Which lines of the records below contain the word "agent"? Copy each of them out.

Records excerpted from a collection
┄┄┄┄┄┄┄┄┄┄

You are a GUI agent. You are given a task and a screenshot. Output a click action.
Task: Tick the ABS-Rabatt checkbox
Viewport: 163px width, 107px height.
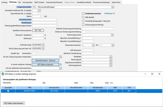(83, 17)
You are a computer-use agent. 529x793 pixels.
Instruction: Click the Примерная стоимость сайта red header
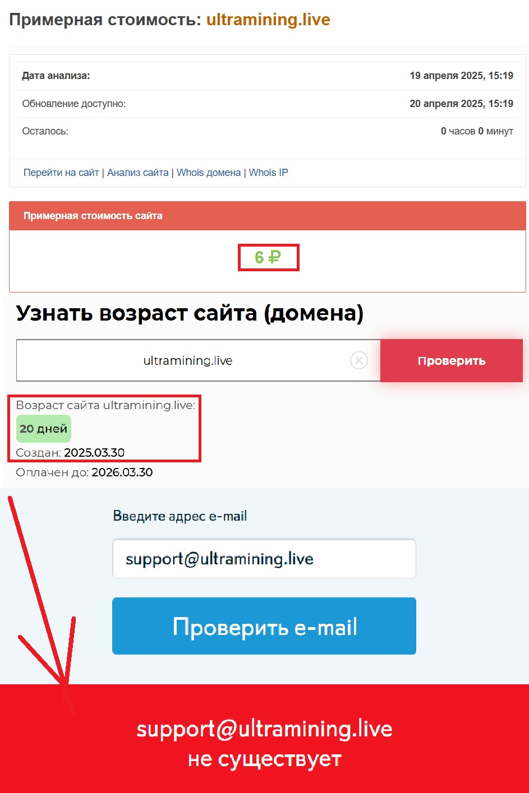click(x=268, y=216)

┄┄┄┄┄┄┄┄┄┄

#### [ANSWER BOX]
You are a GUI agent. You are given a task and a screenshot. Output a click action.
You are a computer-use agent. 529x793 pixels.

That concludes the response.